Non sono un ecologista e nemmeno un ecologo ma l’attenzione quotidiana (oggi che me lo posso permettere in quanto pensionato cosciente) alle condizioni cui si sottopone il pianeta terra da parte degli uomini, ha amplificato la mia sensibilità ecologica. Anche e soprattutto perché vivo in un paese (l’isola di Ponza) che ha bisogno assiduo di monitorare il territorio. E’ una bellezza da tutti decantata e perciò da preservare con oculatezza e amore.

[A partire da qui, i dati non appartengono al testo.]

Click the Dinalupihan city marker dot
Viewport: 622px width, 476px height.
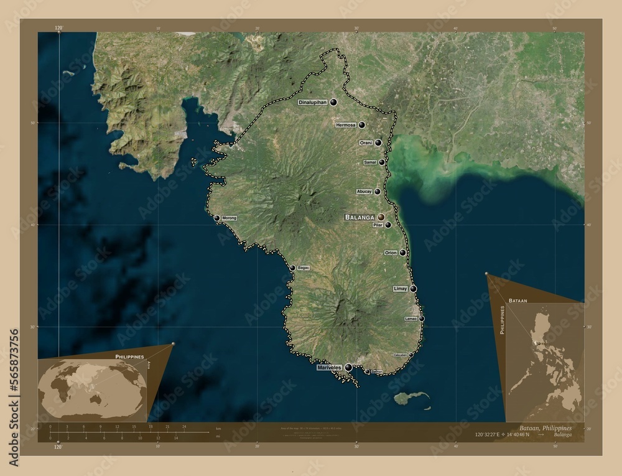click(333, 102)
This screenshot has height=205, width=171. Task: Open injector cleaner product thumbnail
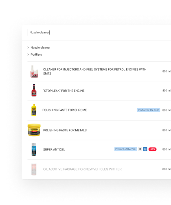[x=34, y=71]
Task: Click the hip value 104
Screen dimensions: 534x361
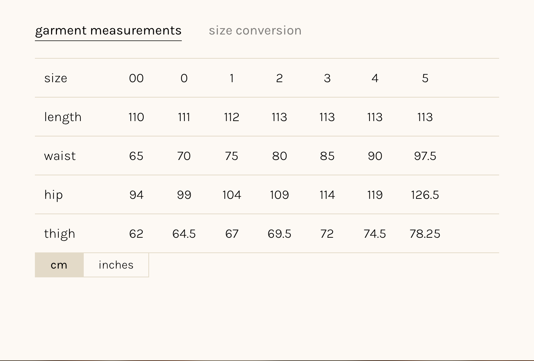Action: [232, 195]
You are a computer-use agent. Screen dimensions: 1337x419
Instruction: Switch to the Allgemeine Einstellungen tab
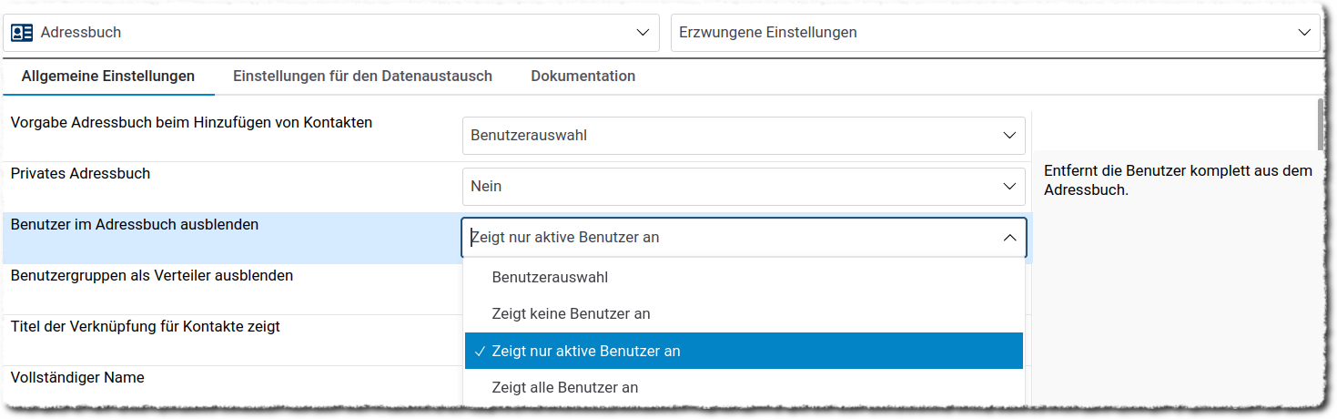point(108,77)
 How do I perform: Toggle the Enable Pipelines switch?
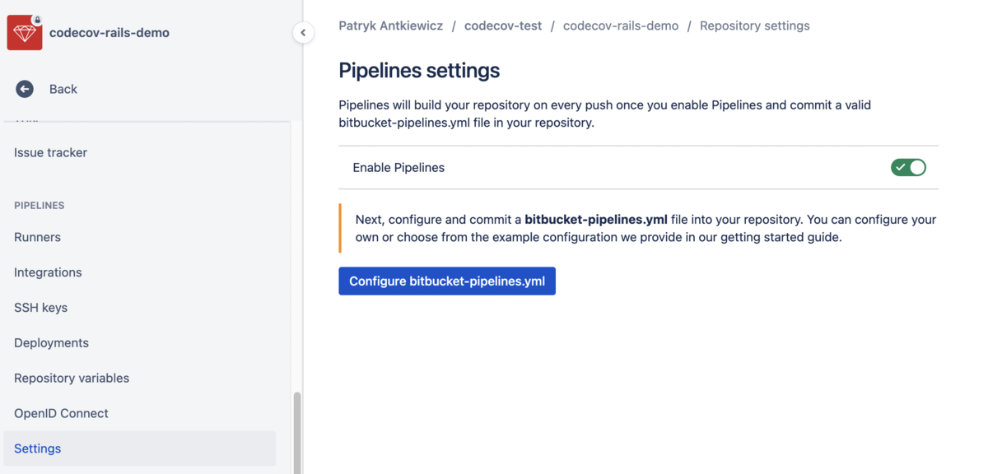[908, 168]
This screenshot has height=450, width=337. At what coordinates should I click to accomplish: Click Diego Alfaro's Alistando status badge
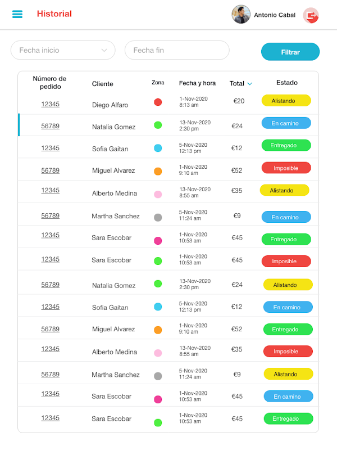[286, 101]
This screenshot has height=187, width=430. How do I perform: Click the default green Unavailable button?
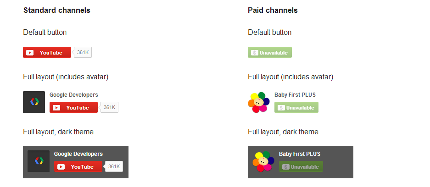tap(270, 52)
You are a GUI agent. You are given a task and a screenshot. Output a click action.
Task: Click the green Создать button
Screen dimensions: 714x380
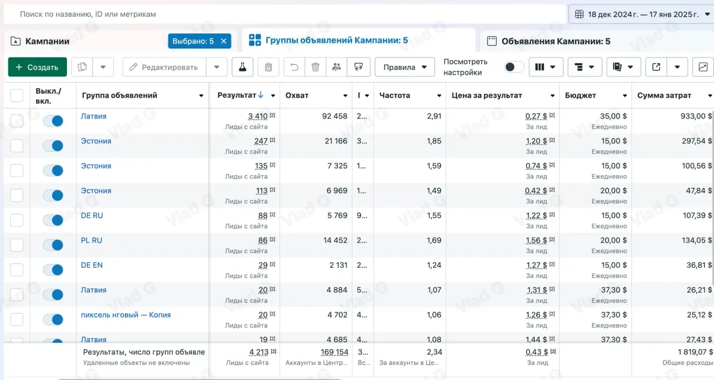point(37,67)
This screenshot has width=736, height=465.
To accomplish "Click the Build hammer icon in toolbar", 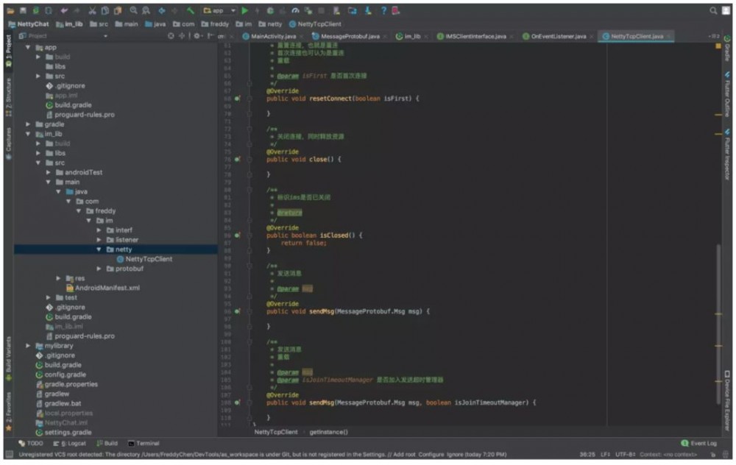I will pos(191,11).
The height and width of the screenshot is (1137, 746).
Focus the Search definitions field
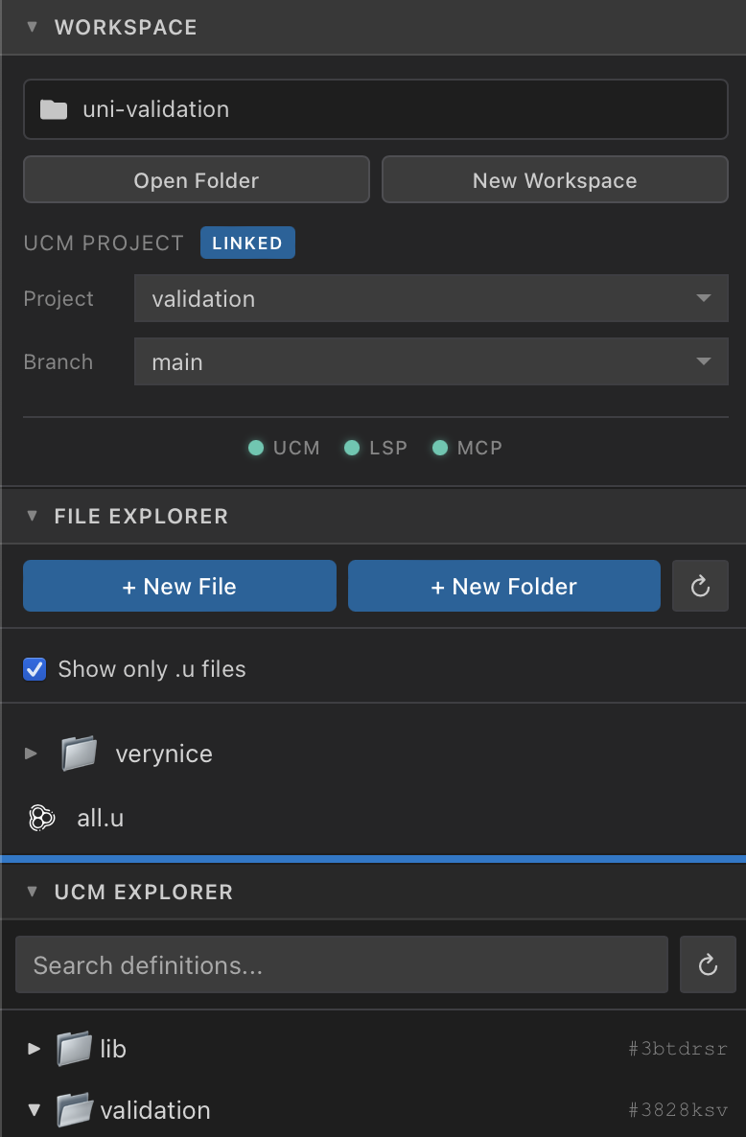(x=341, y=964)
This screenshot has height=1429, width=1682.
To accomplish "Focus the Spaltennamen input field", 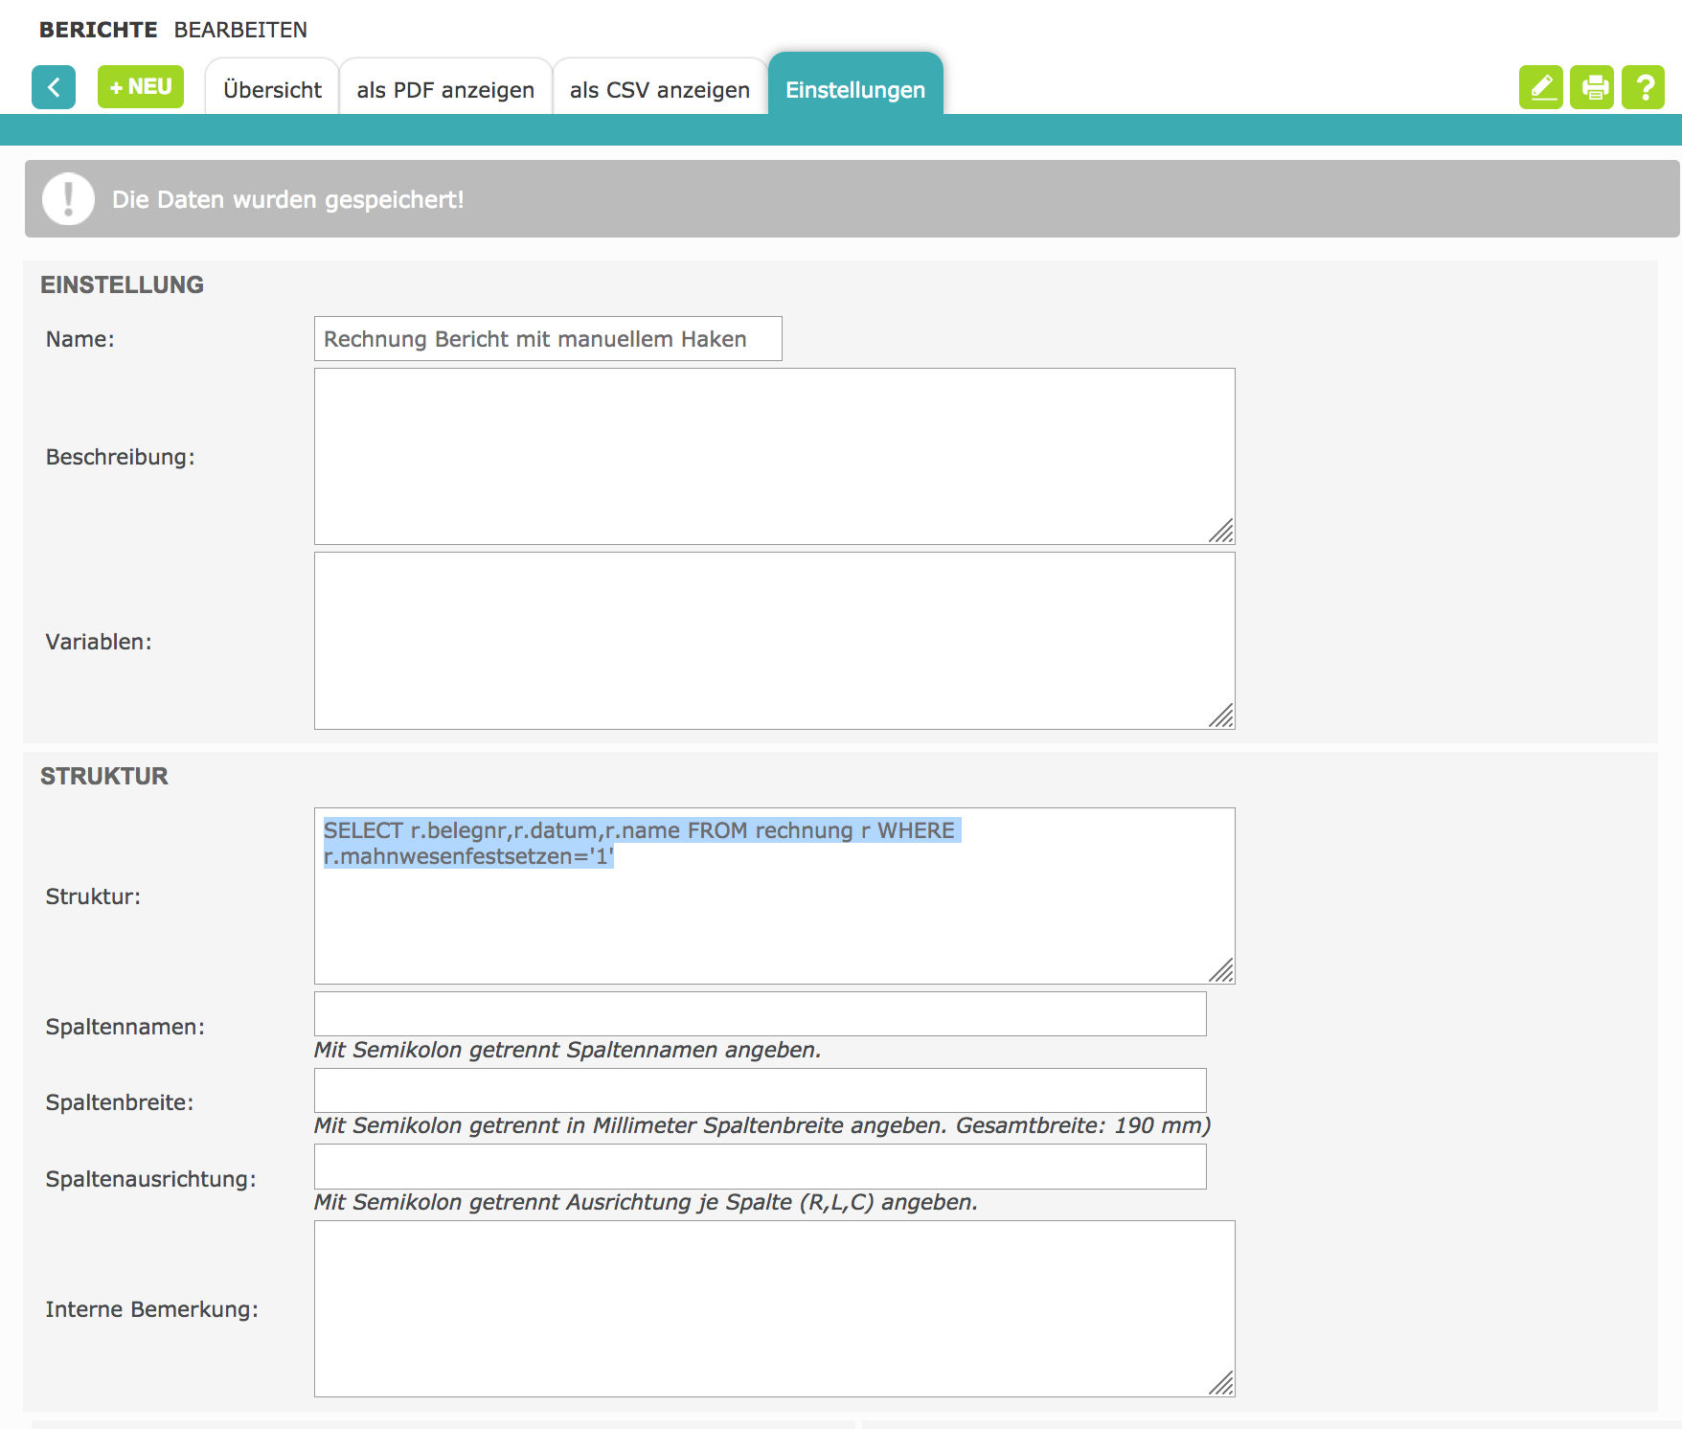I will point(760,1013).
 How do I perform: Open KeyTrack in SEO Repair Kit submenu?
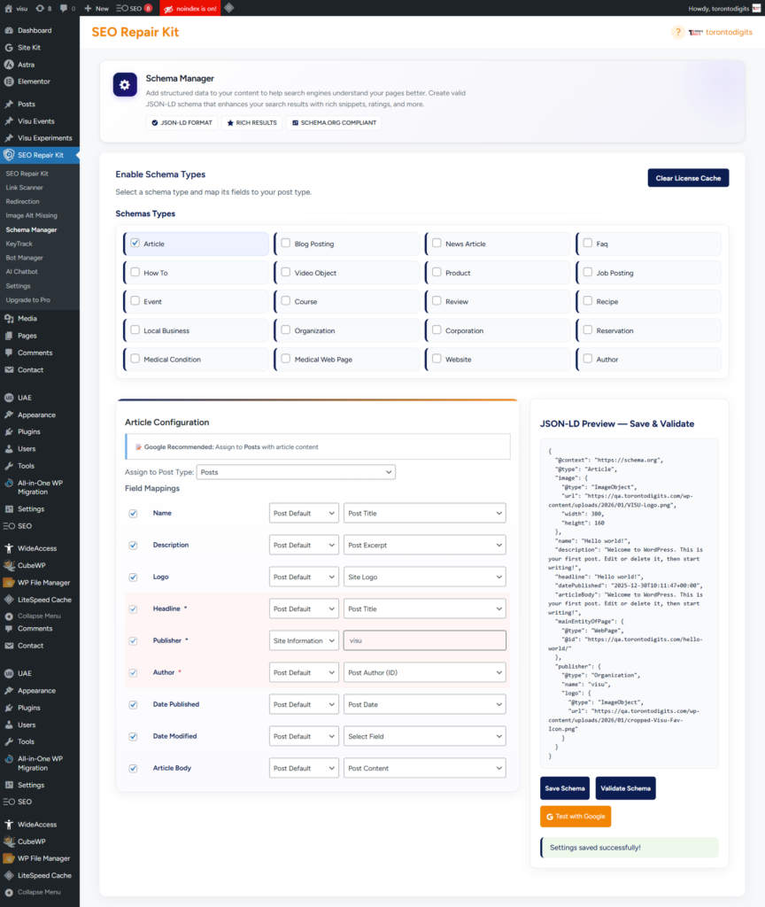[19, 243]
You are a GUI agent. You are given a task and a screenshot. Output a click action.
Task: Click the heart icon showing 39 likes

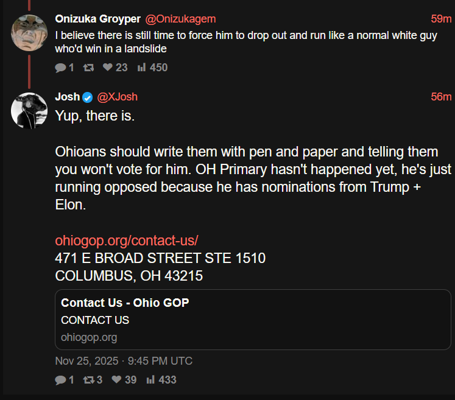[117, 380]
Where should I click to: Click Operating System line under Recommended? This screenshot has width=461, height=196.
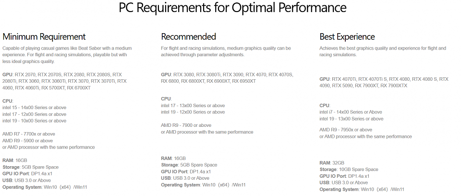pyautogui.click(x=203, y=185)
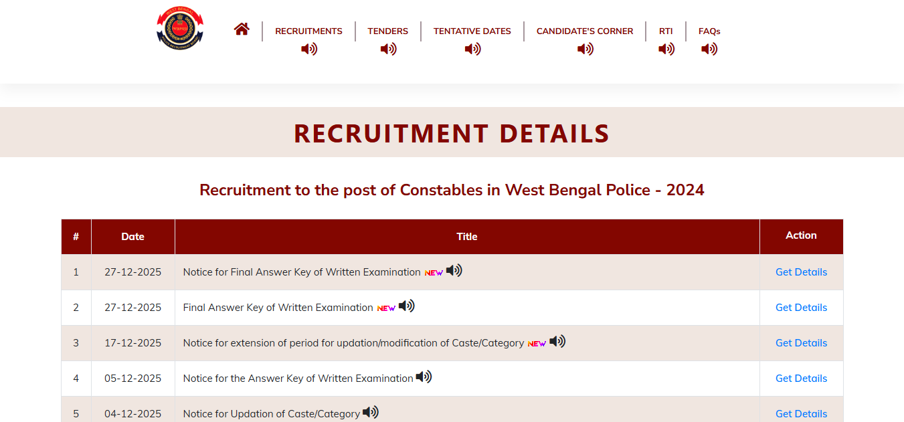Play audio for Notice for Final Answer Key
This screenshot has width=904, height=422.
pyautogui.click(x=454, y=271)
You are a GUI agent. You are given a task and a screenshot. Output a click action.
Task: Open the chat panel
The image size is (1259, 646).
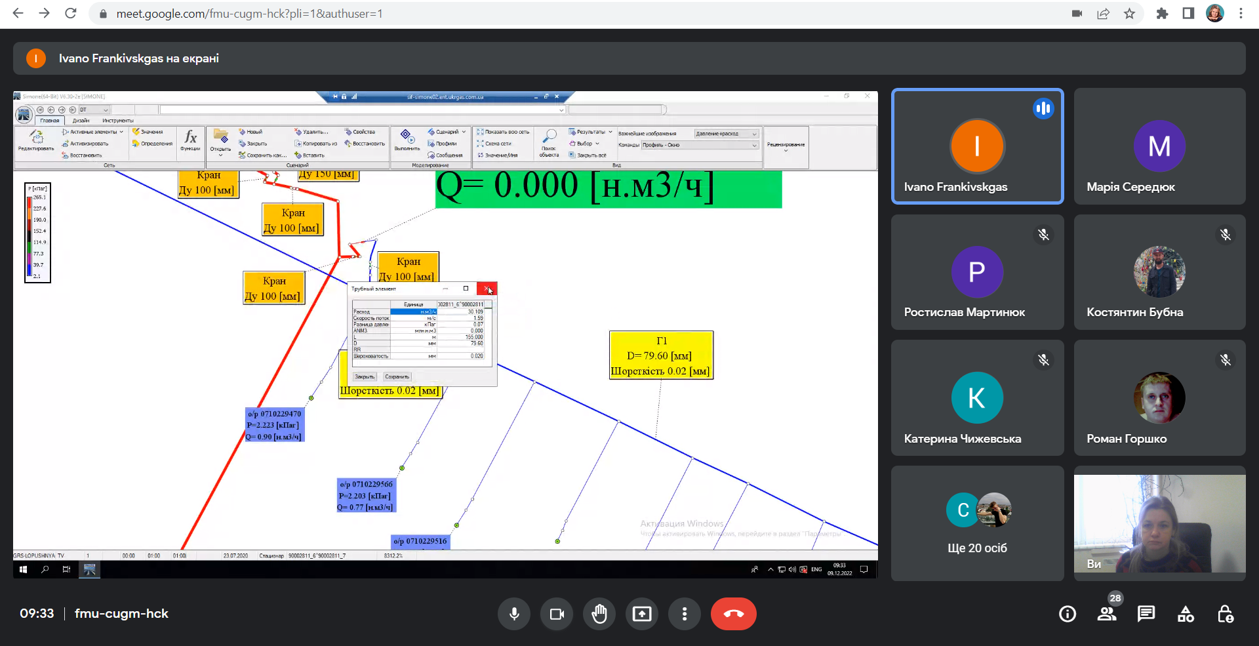pos(1146,614)
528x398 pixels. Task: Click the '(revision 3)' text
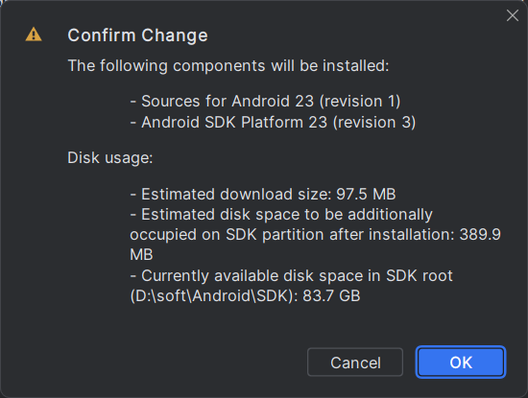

22 aprileEarth dayGiornata della Terra: sono 50 anni che si celebra, e oggi, a causa della pandemia, la riflessione, apparentemente universale e sentita, spero che faccia apparire evidente a tutti (anche se sono scettico che ciò avvenga) come il problema economico, ovvero la dipendenza delle vite individuali come di quelle delle società e degli Stati, sia legato al problema ecologico. Espressione folle della filosofia di vita seguita dall’occidente (neoliberismo) è che la struttura economica (produzione e commercio dei beni) sia preminente nella programmazione e nella gestione politica. Non è così, e la globalizzazione, inceppata nell’incidente della pandemia, lo sta dimostrando. “Garantire il mantenimento delle condizioni ottimali per la nostra vita” (Luca Mercalli – Il fatto quotidiano – 22 aprile 2020) implica che il problema ecologico sia considerato complementare al problema economico e, aggiungo, a quello politico.
Come Noam Chomsky ha evidenziato anche dalle pagine del nostro Sito (leggi qui [2]), inseguire i consensi e fare scelte politiche in discordia coi dettami che avvertono come lo sfruttamento del territorio a fini privati, stia portando al collasso la capacità ecologica della terra di autorigenerarsi e di autoproteggersi.
Allo stesso modo, allorquando si affrontano le decisioni di fondo per il futuro della nostra piccola isola occorre allargare lo sguardo alle interdipendenze fra i fattori implicati: quelli sociali, quelli culturali, quelli economici e quelli ecologici. Non è superfluo avvertire quanto fragile sia l’equilibrio nel quale la comunità ponzese vive e dovrà vivere. Parlare di porti, di turismo, di ripresa economica, di stabilizzazione della residenzialità e di spopolamento invernale senza inquadrare i problemi e le relative scelte politiche nella cornice ecologica è un errore che non si può commettere.